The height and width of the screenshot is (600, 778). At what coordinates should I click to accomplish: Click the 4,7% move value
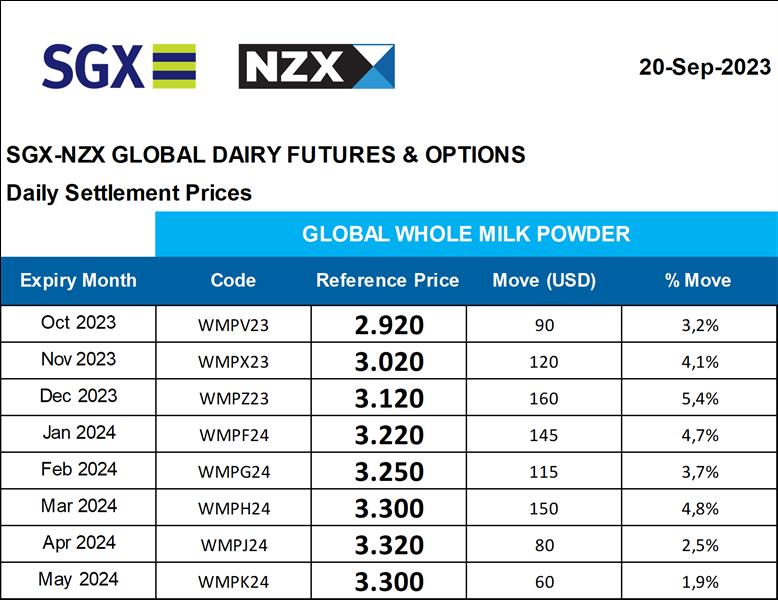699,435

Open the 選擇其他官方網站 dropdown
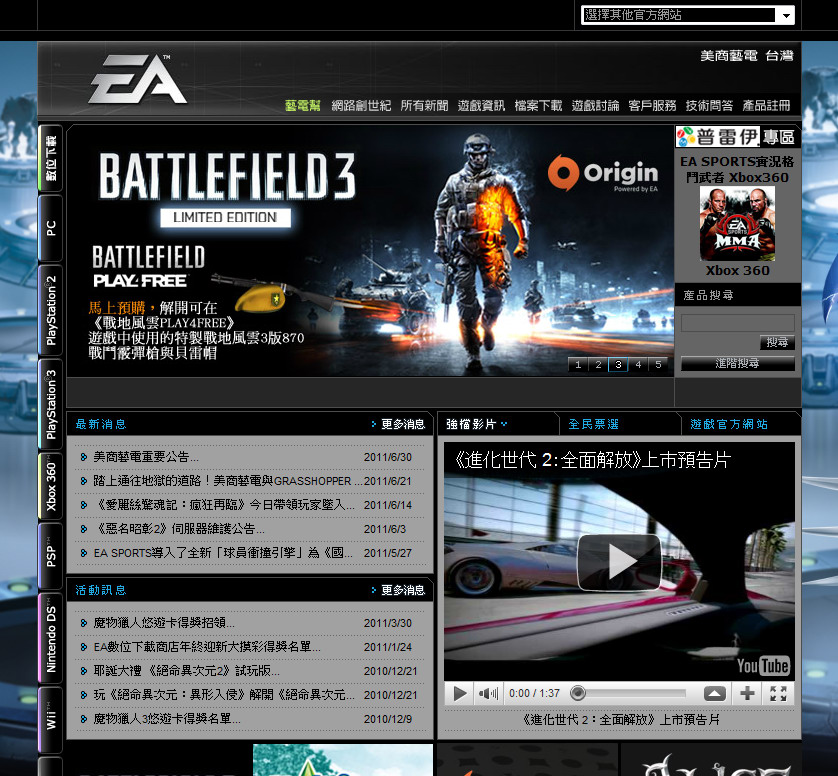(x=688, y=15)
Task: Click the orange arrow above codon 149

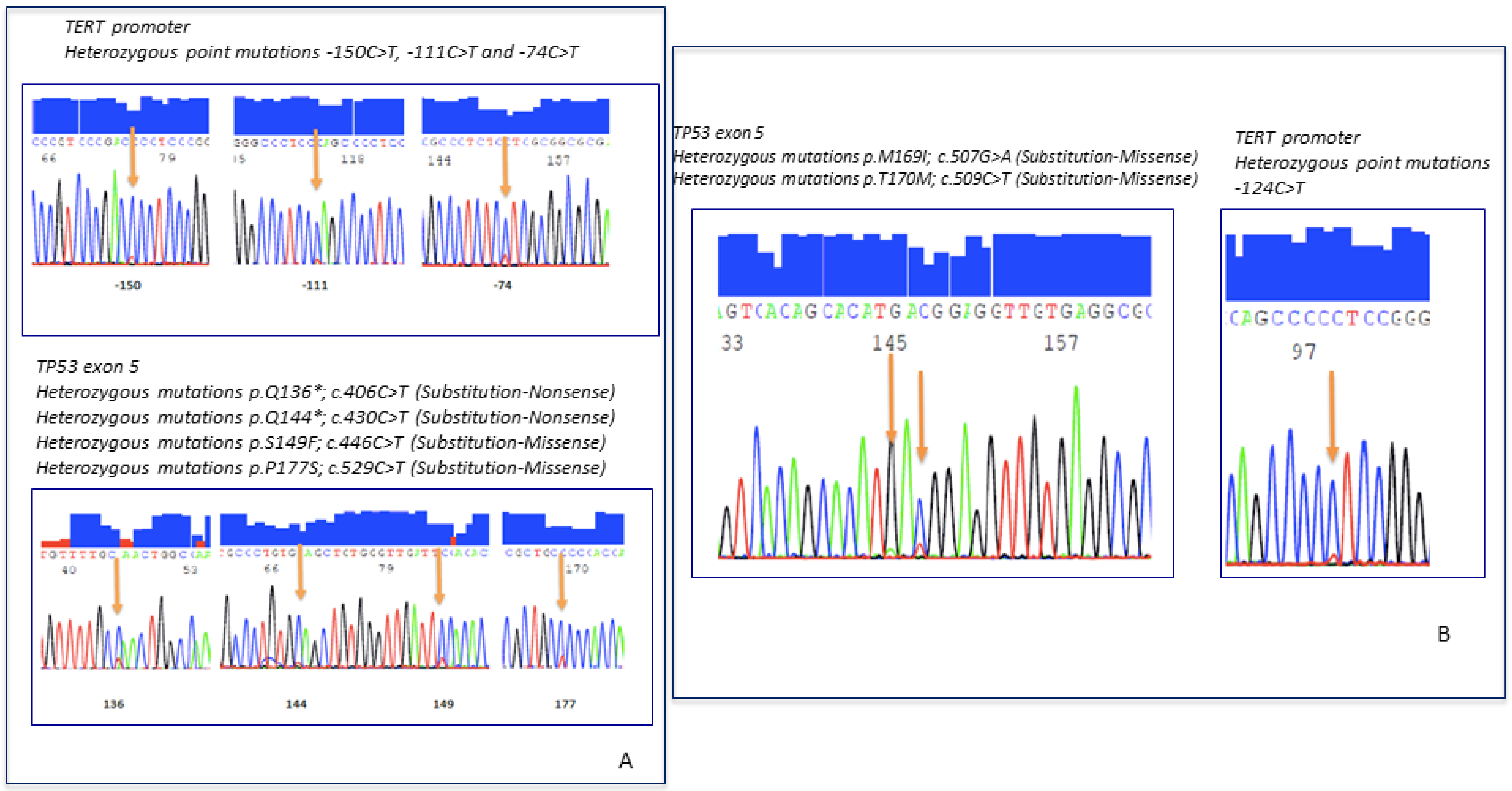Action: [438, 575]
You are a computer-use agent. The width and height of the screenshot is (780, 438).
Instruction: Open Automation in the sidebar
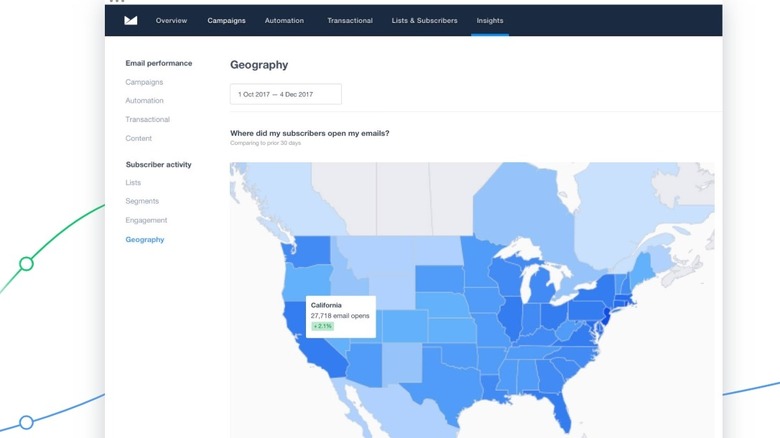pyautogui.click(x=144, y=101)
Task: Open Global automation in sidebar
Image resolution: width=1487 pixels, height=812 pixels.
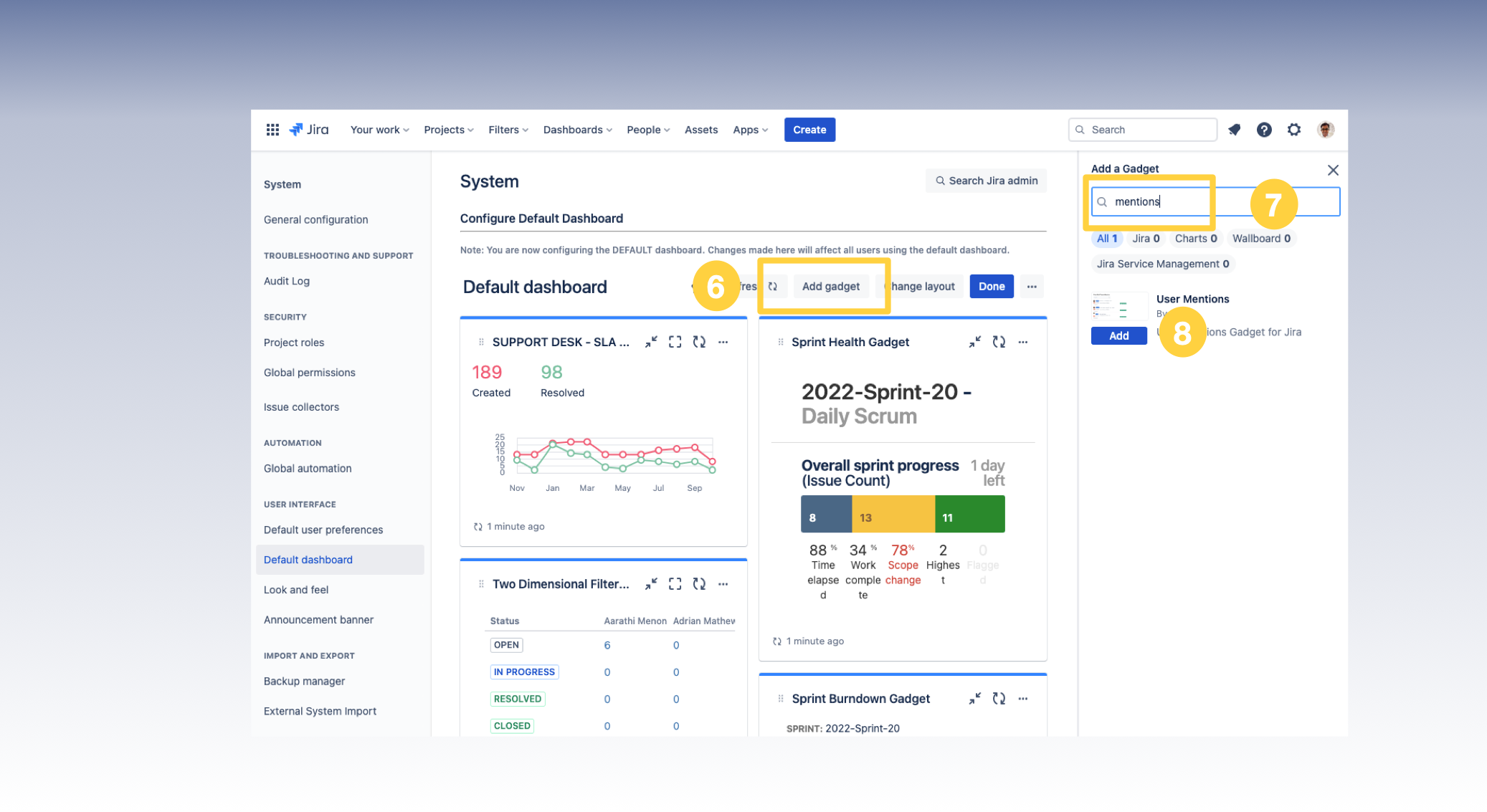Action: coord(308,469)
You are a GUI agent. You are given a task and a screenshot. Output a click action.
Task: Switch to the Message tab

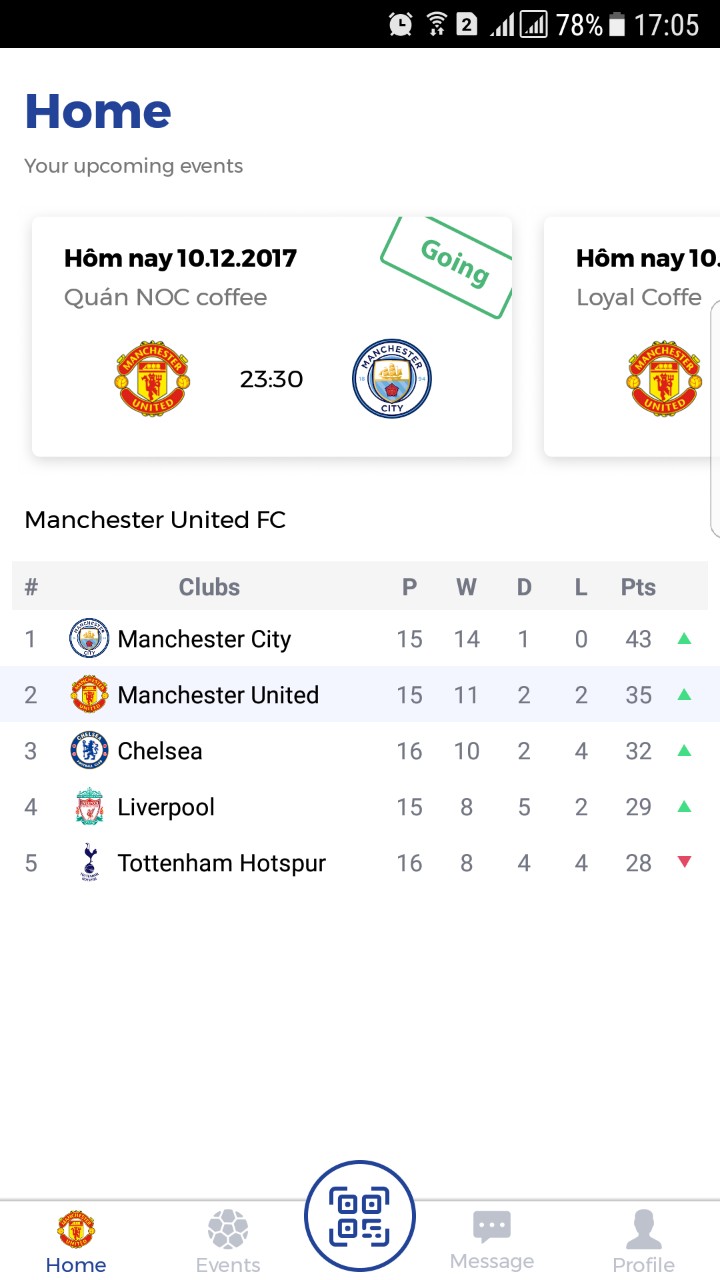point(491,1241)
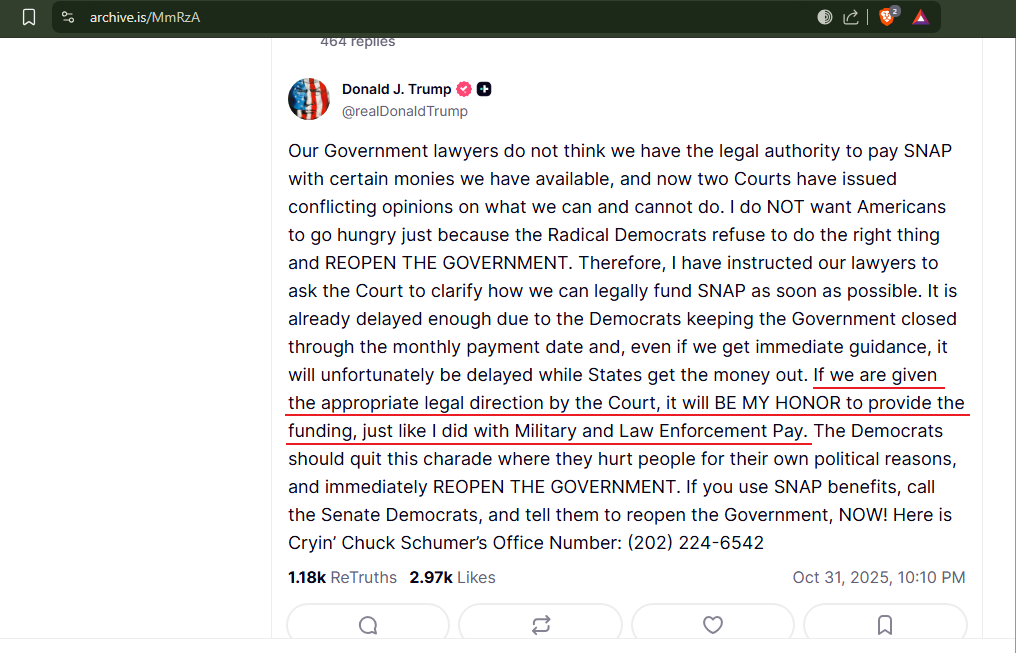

----

Wat je moet doen: Neem de regels vanaf de regel met "Open the 選擇其他官方網站 dropdown" tot en met de laatste regel letterlijk over. Laat de afbeeldingen daarbij weg.

Resultaat hieronder:
Open the 選擇其他官方網站 dropdown
(x=688, y=15)
Task: Click the orange arrow above codon 149

Action: [438, 575]
You are a computer-use agent. The width and height of the screenshot is (780, 438).
Instruction: Open Automation in the sidebar
pyautogui.click(x=144, y=101)
Task: Open Global automation in sidebar
Image resolution: width=1487 pixels, height=812 pixels.
Action: coord(308,469)
You are a GUI agent. You are given a task and a screenshot. Output a click action.
Task: Switch to the Message tab

point(491,1241)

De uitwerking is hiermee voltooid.